The bottom line was that there were no changes here. All power packs used carried the same amount of energy into the iPhone 12 Pro and were able to charge the iPhone just as quickly as the Apple power pack.
Even the 20 watt power supply "Anker PowerPort III Nano" could keep up here. The whole thing is not surprising, since the power consumption of the MageSafe charging puck only went up to a maximum of 13 or 15 watts. In principle, a 15 watt power supply would be enough.
Much more serious than the power supply, however, is the drop in charging power due to the heat development. Even if you use the best charger: If you use a case on the iPhone, it cannot properly dissipate the heat generated when charging via MagSafe and it becomes too warm. The charging electronics in the iPhone then reduce the charging power to less than 5 watts, so that you could also charge directly with a perfectly normal Qi charger.
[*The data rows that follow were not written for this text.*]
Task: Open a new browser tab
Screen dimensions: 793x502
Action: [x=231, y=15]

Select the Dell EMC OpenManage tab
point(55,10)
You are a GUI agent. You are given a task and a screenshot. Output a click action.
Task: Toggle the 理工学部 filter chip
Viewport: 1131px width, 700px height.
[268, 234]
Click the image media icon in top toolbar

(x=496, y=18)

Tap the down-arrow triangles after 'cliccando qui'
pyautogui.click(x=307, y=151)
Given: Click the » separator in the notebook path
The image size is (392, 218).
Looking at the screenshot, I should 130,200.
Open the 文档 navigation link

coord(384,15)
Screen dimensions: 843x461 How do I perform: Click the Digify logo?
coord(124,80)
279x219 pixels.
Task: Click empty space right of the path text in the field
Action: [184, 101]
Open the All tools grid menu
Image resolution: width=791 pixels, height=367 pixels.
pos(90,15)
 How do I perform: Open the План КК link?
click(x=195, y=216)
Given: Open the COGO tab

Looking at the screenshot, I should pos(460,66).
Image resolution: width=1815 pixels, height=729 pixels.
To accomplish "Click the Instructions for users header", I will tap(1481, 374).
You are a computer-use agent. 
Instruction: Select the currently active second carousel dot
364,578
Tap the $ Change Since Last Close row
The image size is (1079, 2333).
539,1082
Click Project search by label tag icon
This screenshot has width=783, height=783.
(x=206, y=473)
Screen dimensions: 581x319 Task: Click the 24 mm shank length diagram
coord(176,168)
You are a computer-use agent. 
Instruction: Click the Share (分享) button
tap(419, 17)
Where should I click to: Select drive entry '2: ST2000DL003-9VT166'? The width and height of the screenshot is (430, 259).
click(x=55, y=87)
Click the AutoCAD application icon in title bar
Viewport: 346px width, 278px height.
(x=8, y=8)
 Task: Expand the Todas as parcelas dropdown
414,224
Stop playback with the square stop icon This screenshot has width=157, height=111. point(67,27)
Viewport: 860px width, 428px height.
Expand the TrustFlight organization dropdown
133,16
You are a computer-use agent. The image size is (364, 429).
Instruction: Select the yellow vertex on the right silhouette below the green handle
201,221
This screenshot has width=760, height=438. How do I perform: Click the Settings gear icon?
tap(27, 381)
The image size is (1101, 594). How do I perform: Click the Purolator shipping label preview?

As a test, I also used the iPhone in my down jacket with an app that requires a lot of CPU. When I reached 44 ° C, the iPhone was freed and hung directly on the MagSafe charger. The result: The charging power was only 1,92 watts. Heat and charging speed are therefore in a direct relationship to one another - so far not surprising, but a confirmation of the charging behavior.
To see how the charging speed behaves when you put the bare iPhone without a cover on the MagSafe charging adapter, I let it cool down again first. At almost room temperature it was connected to the MagSafe Puck and I kept an eye on the time and temperature.
And no, the iPhone was still below 30% after 50 minutes and thus in an area where it would charge faster if you hooked it up to the cable. I did this as a test and measured it:
Now you might be surprised that the iPhone still charges with over 10 watts despite the high temperature. I assume that a special temperature sensor is built into the MagSafe Element here. During wireless charging, this becomes warmer than the sensor that CoconutBattery queries, and the MagSafe sensor then regulates the charging power down more.
To see how quickly you can charge the iPhone 12 Pro with USB Power Delivery and the appropriate USB-C to Lightning cable, I also did this test.
I was able to measure the following:
As you can easily see, the iPhone charges with the right one USB-C to Lightning cable almost twice as fast if you look over the higher charging current of MagSafe in the first few minutes.
Without a doubt, for many MagSafe users, it's not just about loading speed. The convenience and the new mounting options that MagSafe offers also play a major role in the purchase.
In this article I just wanted to check out the rumors and throw a few practical values into the discussion that, in my opinion, have been missing so far. Most of them should have realized beforehand that the value of 15 watts advertised by Apple will not be achieved in practice. However, even under the best conditions, charging via MagSafe will be slower after a short time than charging with the old 5-watt power supply and the USB-A charging cable, which should surprise even some experts.
How efficient MagSafe is is also hotly debated, but I'd like to treat this topic with a separate article. If you want to read this too, wear yourself in my weekly newsletter one or install yourself my free Sir Apfelot app.
Jens has been running the blog since 2012. He appears as Sir Apfelot for his readers and helps them with problems of a technical nature. In his free time he drives electric unicycles, takes photos (preferably with his iPhone, of course), climbs around in the Hessian mountains or hikes with the family. His articles deal with Apple products, news from the world of drones or solutions for current bugs.